An eye-opening post at Chronicle Careers notes that your blogging may come back to bite you when you should expect it: During your job interview process.

What is it with job seekers who also write blogs? Our recent faculty search at Quaint Old College resulted in a number of bloggers among our semifinalists. Those candidates looked good enough on paper to merit a phone interview, after which they were still being seriously considered for an on-campus interview.

That’s when the committee took a look at their online activity.

In some cases, a Google search of the candidate’s name turned up his or her blog. Other candidates told us about their Web site, even making sure we had the URL so we wouldn’t fail to find it. In one case, a candidate had mentioned it in the cover letter.
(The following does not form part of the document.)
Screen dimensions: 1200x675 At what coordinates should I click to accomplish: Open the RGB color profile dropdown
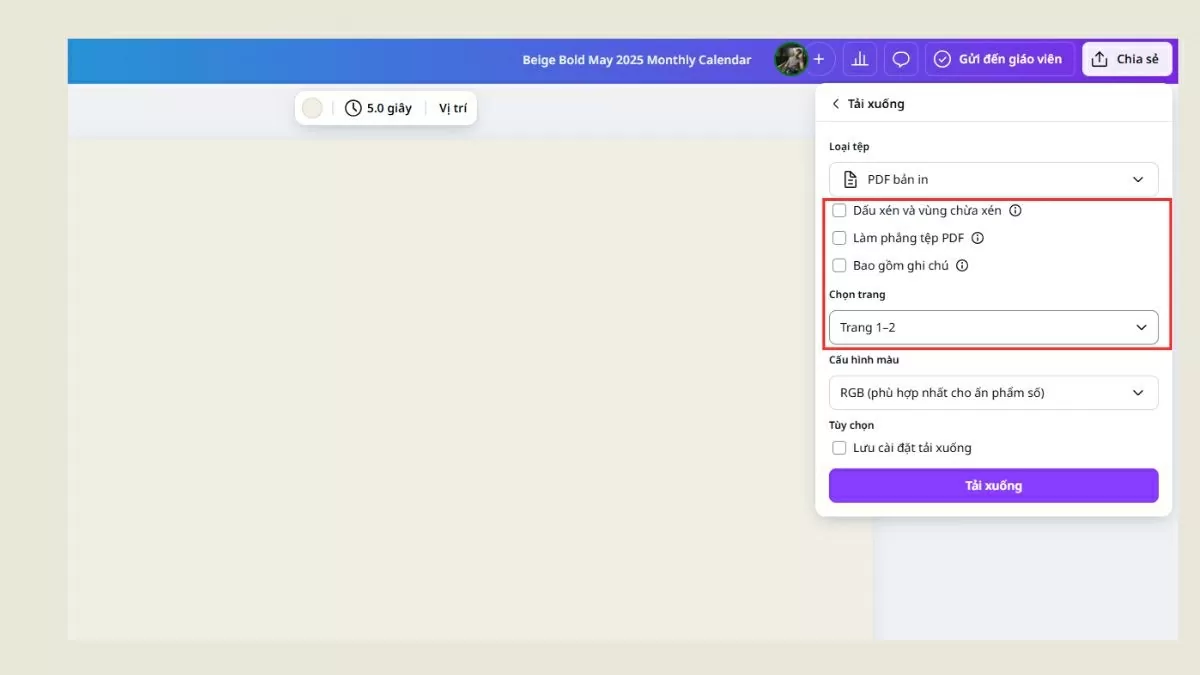pyautogui.click(x=993, y=393)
We felt compelled to follow up in each of those instances, and it turned out to be every bit as eye-opening as a train wreck.
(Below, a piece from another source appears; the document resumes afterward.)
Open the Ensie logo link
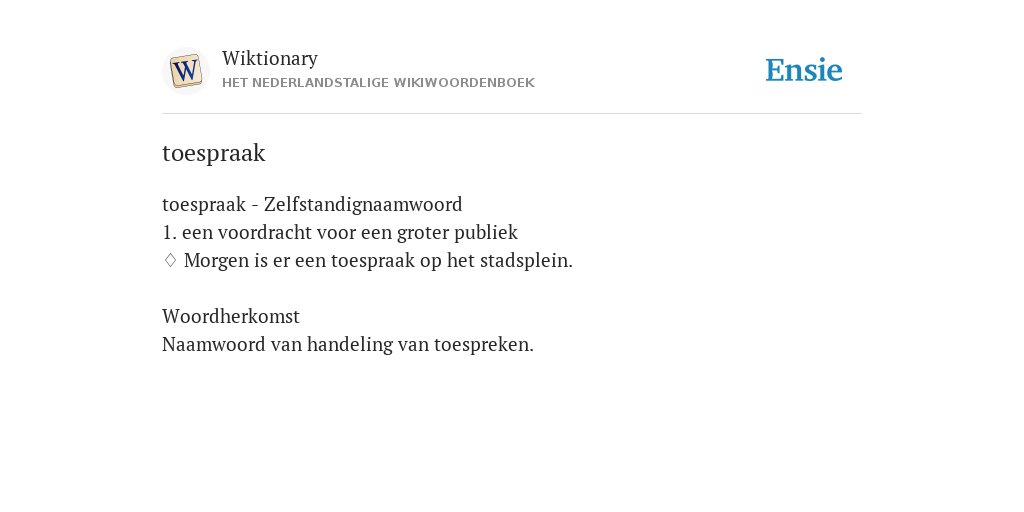The image size is (1024, 512). coord(804,70)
This post (obviously) has been generating a lot of buzz on the web (among bloggers) who promote the platform daily, weekly, hourly.

Watch out, they warn, Big Brother may be watching from their ivory towers:

You may think your blog is a harmless outlet. You may use the faulty logic of the blogger, “Oh, no one will see it anyway.” Don’t count on it. Even if you take your blog offline while job applications are active, Google and other search engines store cached data of their prior contents. So that cranky rant might still turn up.
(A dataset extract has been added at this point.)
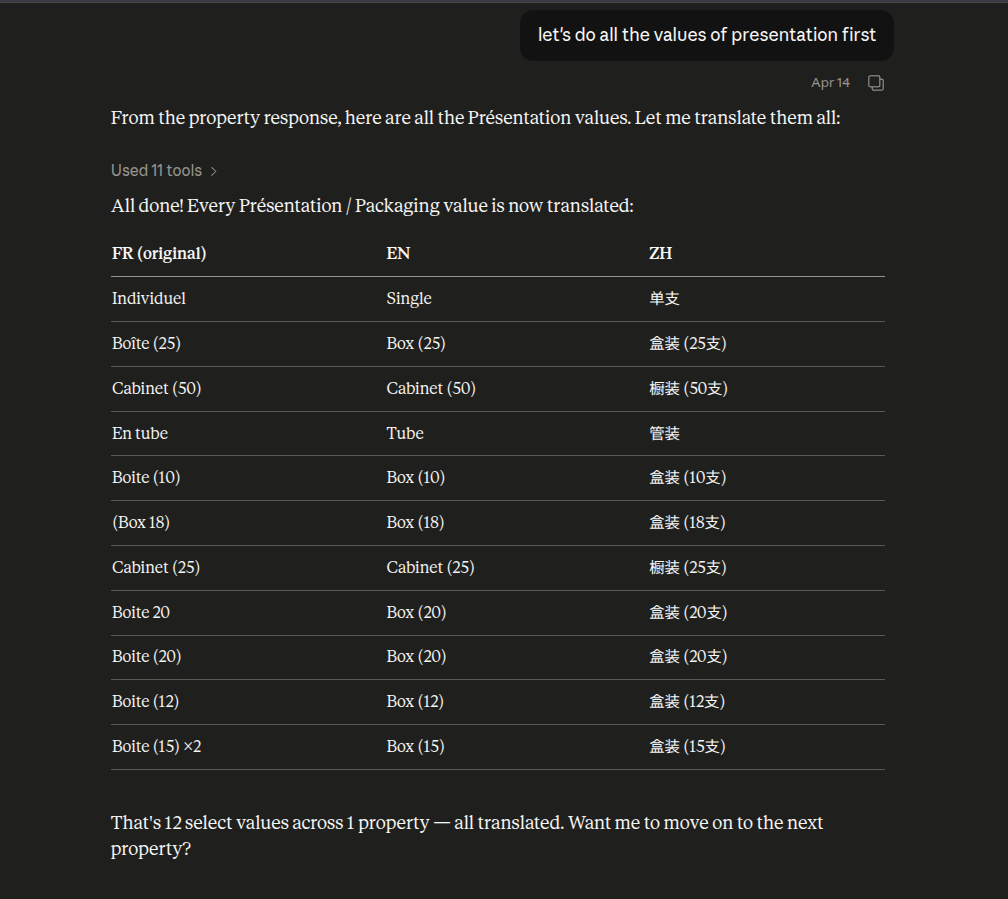
Task: Click the '(Box 18)' French cell
Action: point(140,523)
While I agree heavilly that you shouldn’t write anything you don’t want your mom or your current/future employer to read, I do find it interesting that this post is considerably rant-like in its own right (they discourage negative blogging), but then again, the author is using a pseudonym, and he’s writing about an anonymous college in non-specific Mid-western America–safe behind the curtain…. unless the blogosphere has their way with him.